DECLARE @table TABLE (stateName varchar(20), Amount int);
INSERT @table
VALUES
('Alabama',200),
('Alabama',200),
('Alabama',200),
('Alabama',200),
('Alabama',200),
('Arizona',2000),
('Arizona',2000),
('Arkansas',2000),
('Arkansas',2000),
('Arkansas',1000)
;
SELECT t.stateName, COUNT(*), SUM(t.Amount), 100.0 * COUNT(*) / SUM(COUNT(*)) OVER()
FROM @table t
GROUP BY t.stateName
Note that the denominator is an windowed aggregate of a regular aggregate.
Drew
J. Drew Allen
Business Intelligence Analyst
Philadelphia, PA
September 15, 2016 at 1:21 pm
It also appears that you may have a logic error in your code:
WHERE
CONVERT(varchar(20), H.TransactionDate, 101) >= @StartDate
AND CONVERT(varchar(20), H.TransactionDate, 101) <= @EndDate
If the H.TransactionDate field is a datetime, and contains a time portion, this appears to leave off everything for the end date.
As an example, the @EndDate is 9/30/2016, which is midnight.
If there are records that are created AFTER midnight, then this will not include them.
Michael L John
If you assassinate a DBA, would you pull a trigger?
To properly post on a forum:
http://www.sqlservercentral.com/articles/61537/
September 15, 2016 at 1:29 pm
Michael L John (9/15/2016)
It also appears that you may have a logic error in your code:
WHERE
CONVERT(varchar(20), H.TransactionDate, 101) >= @StartDate
AND CONVERT(varchar(20), H.TransactionDate, 101) <= @EndDate
If the H.TransactionDate field is a datetime, and contains a time portion, this appears to leave off everything for the end date.
As an example, the @EndDate is 9/30/2016, which is midnight.
If there are records that are created AFTER midnight, then this will not include them.
The 101 format does not include the time portion. That being said, you would be better off casting these to DATE than VARCHAR. SQL 2012 can still use an index seek when casting DATETIME data to DATE, but it cannot when converting it to VARCHAR.
Drew
J. Drew Allen
Business Intelligence Analyst
Philadelphia, PA
September 15, 2016 at 1:31 pm
If its after midnight 09/30 then shouldn't the date be 10/01?
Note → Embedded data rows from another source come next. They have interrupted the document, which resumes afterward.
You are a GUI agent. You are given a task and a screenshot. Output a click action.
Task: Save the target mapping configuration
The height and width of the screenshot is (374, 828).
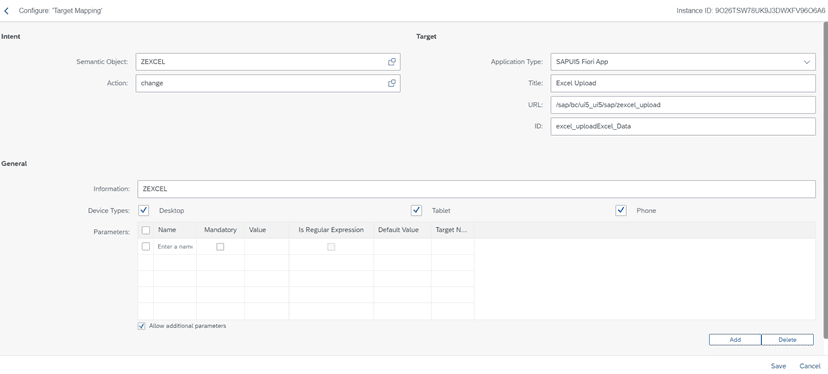click(x=778, y=366)
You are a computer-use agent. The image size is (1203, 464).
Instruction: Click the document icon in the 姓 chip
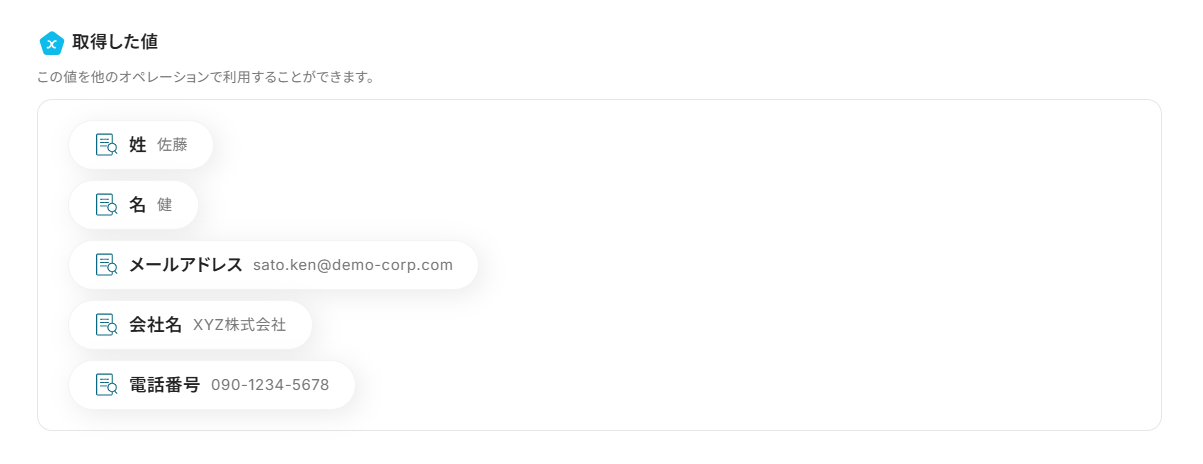[x=106, y=145]
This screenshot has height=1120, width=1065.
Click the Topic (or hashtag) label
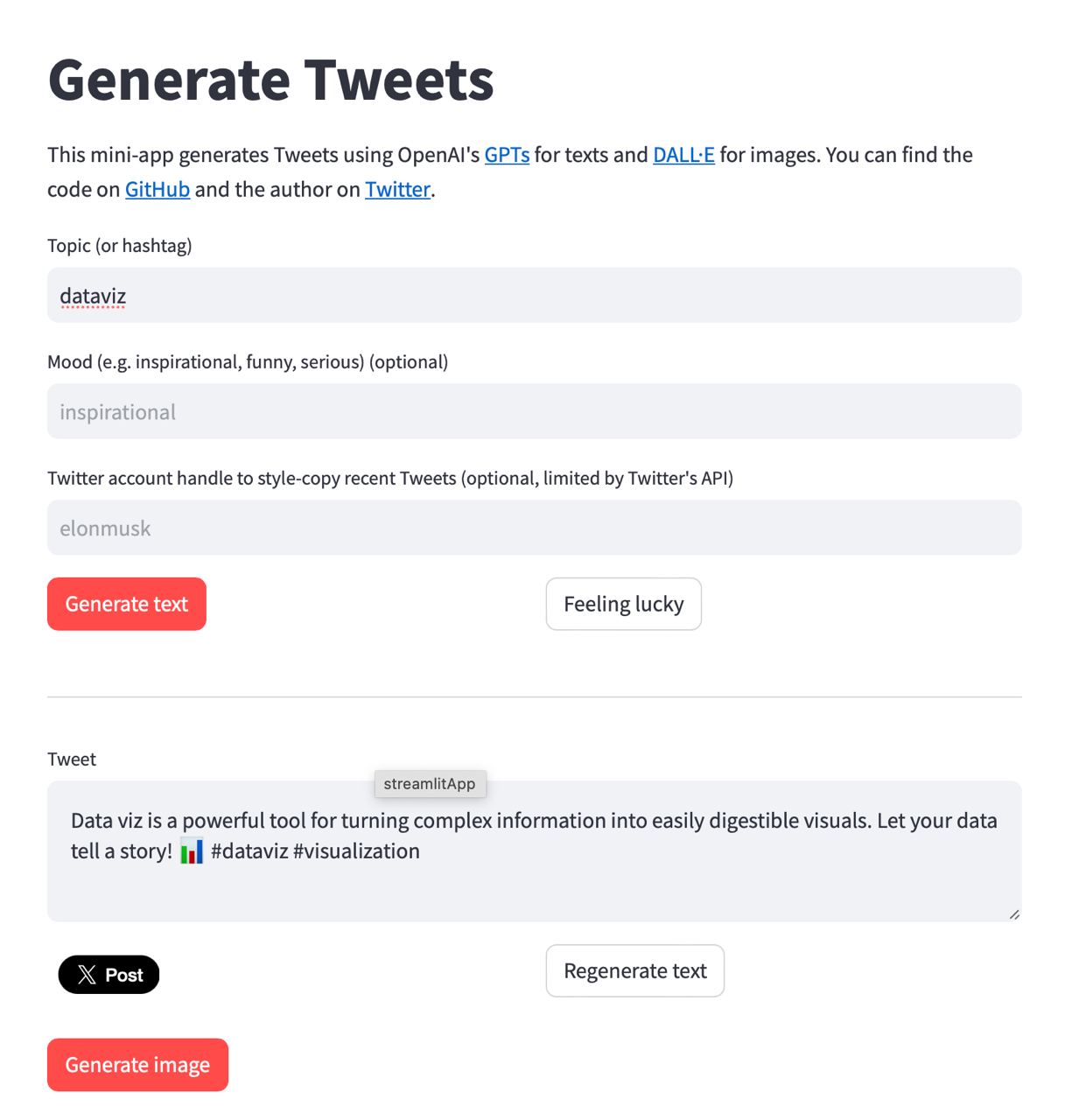[120, 246]
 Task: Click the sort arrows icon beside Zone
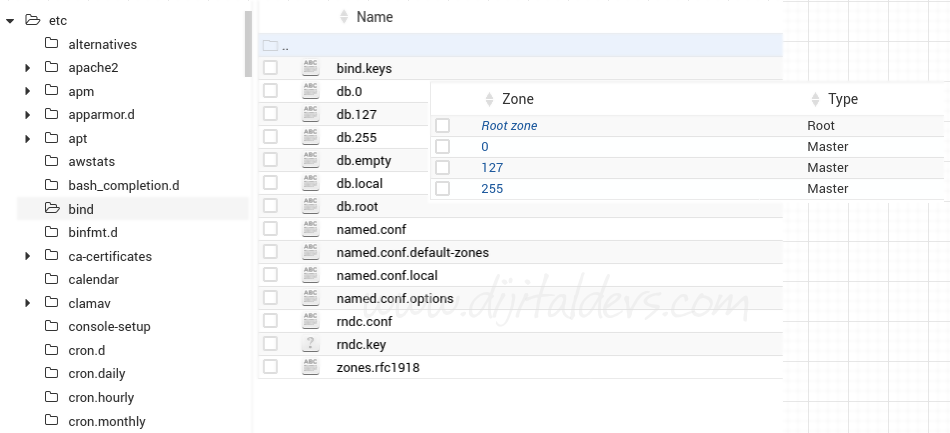pyautogui.click(x=489, y=99)
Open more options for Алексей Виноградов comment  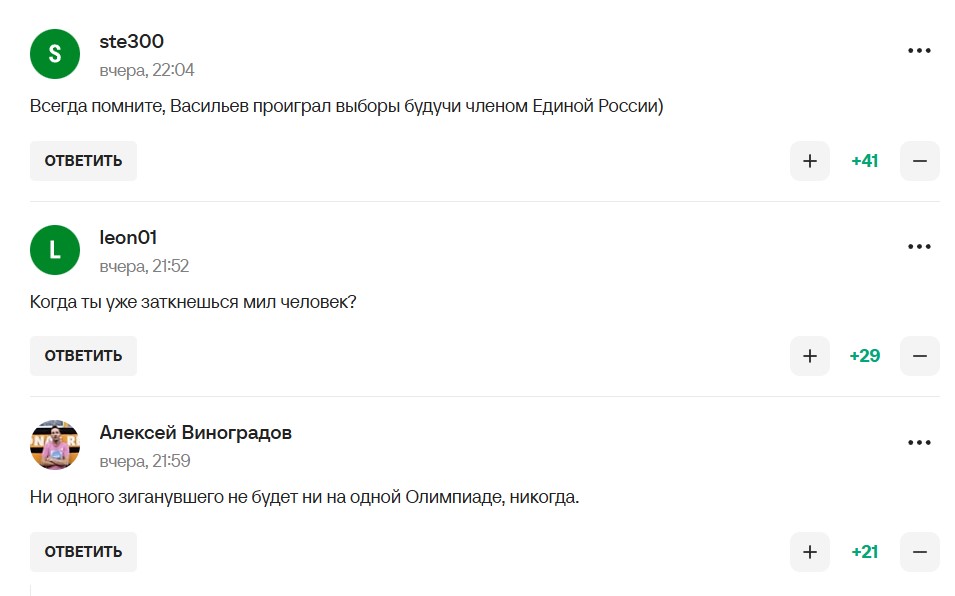919,442
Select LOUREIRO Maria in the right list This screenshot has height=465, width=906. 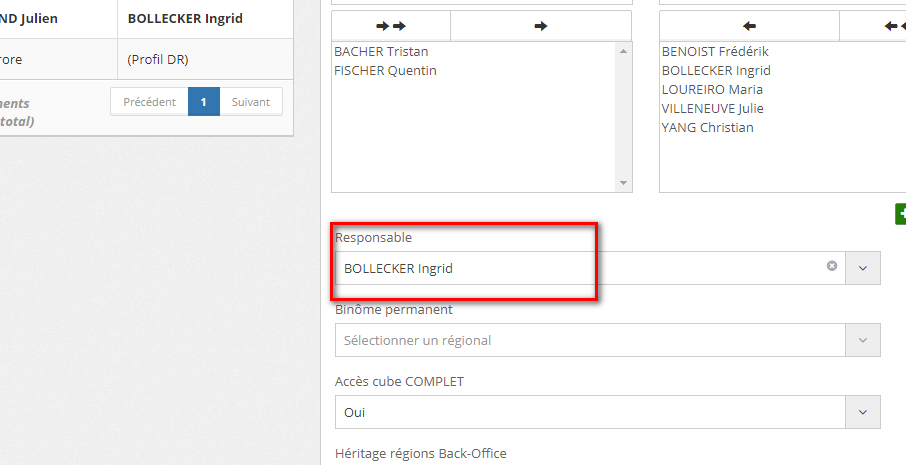[712, 89]
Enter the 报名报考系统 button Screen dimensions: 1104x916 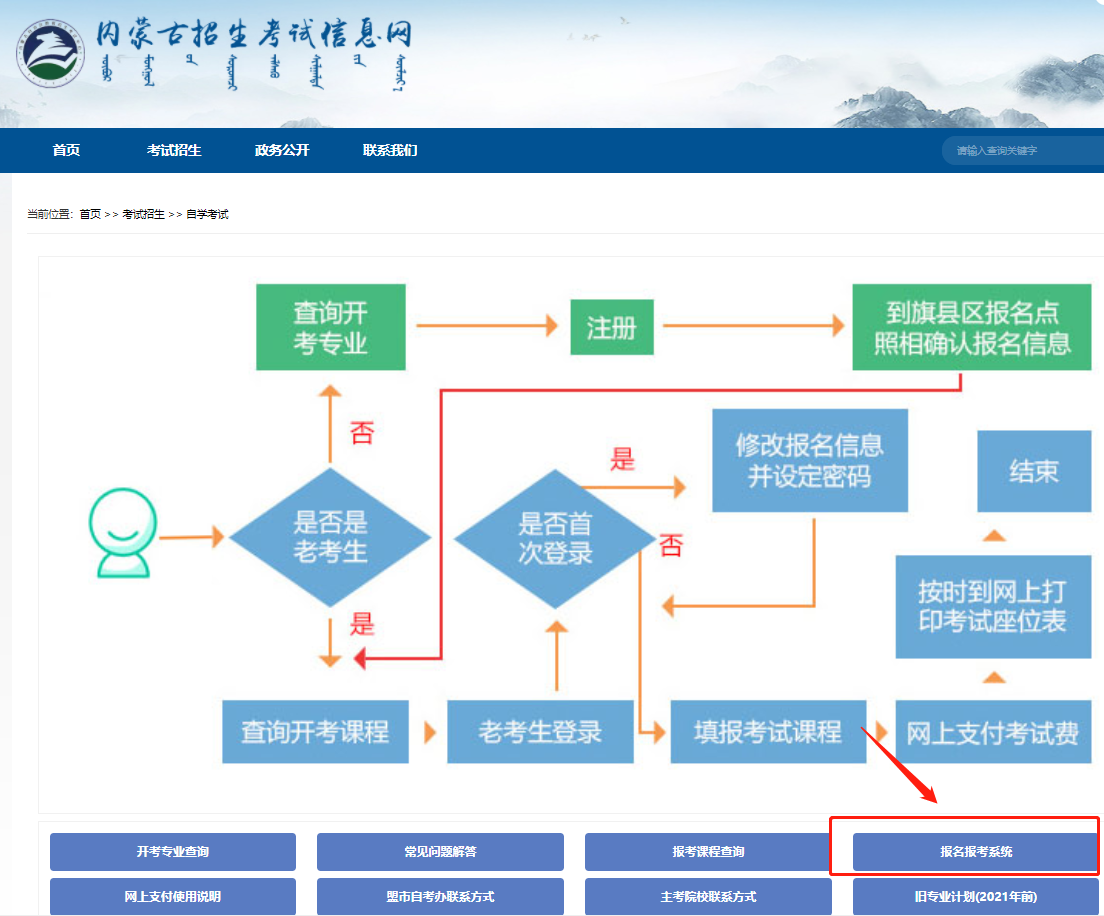coord(975,852)
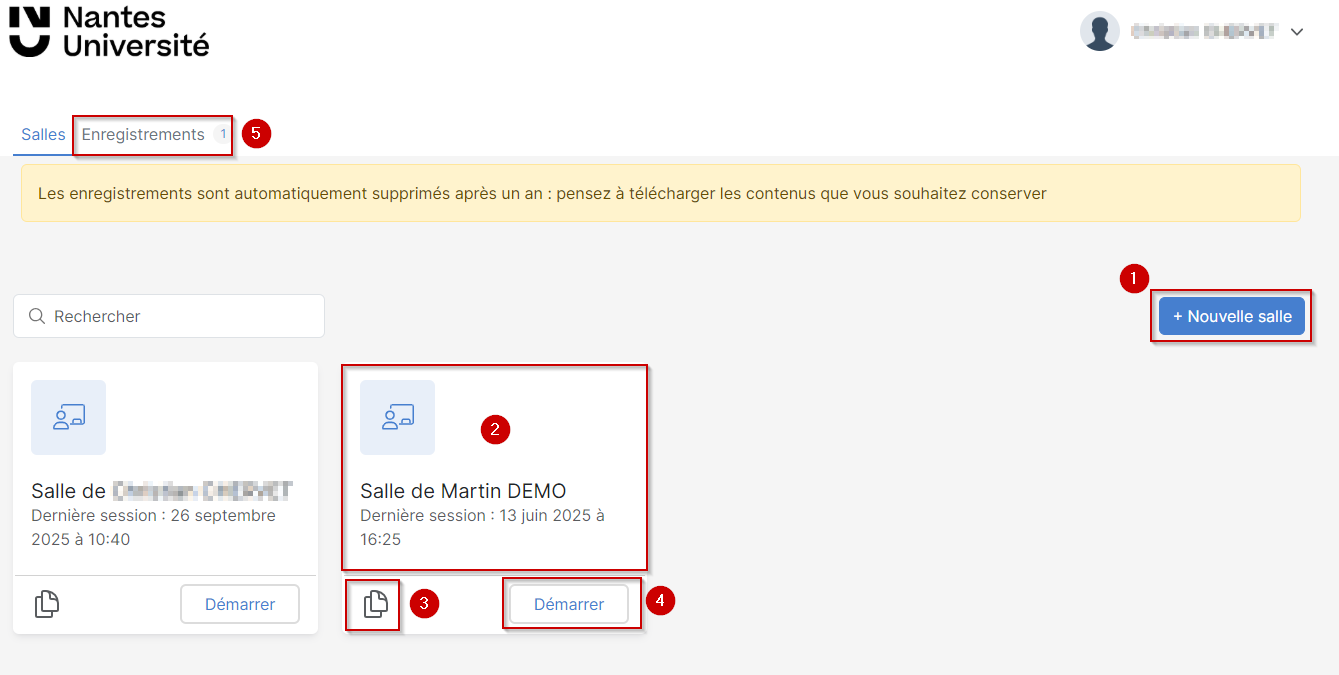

September 15, 2016 at 1:35 pm
That's right, it does not have any time portion, so everything 09/30 should be listed
September 15, 2016 at 1:41 pm
SQLPain (9/15/2016)
That's right, it does not have any time portion, so everything 09/30 should be listed
Good, because this is a frequent error that I see.
2016-09-30 15:39:50.197 would be an example of a time after midnight. if your data contained times, then this would not appear in your query.
Michael L John
If you assassinate a DBA, would you pull a trigger?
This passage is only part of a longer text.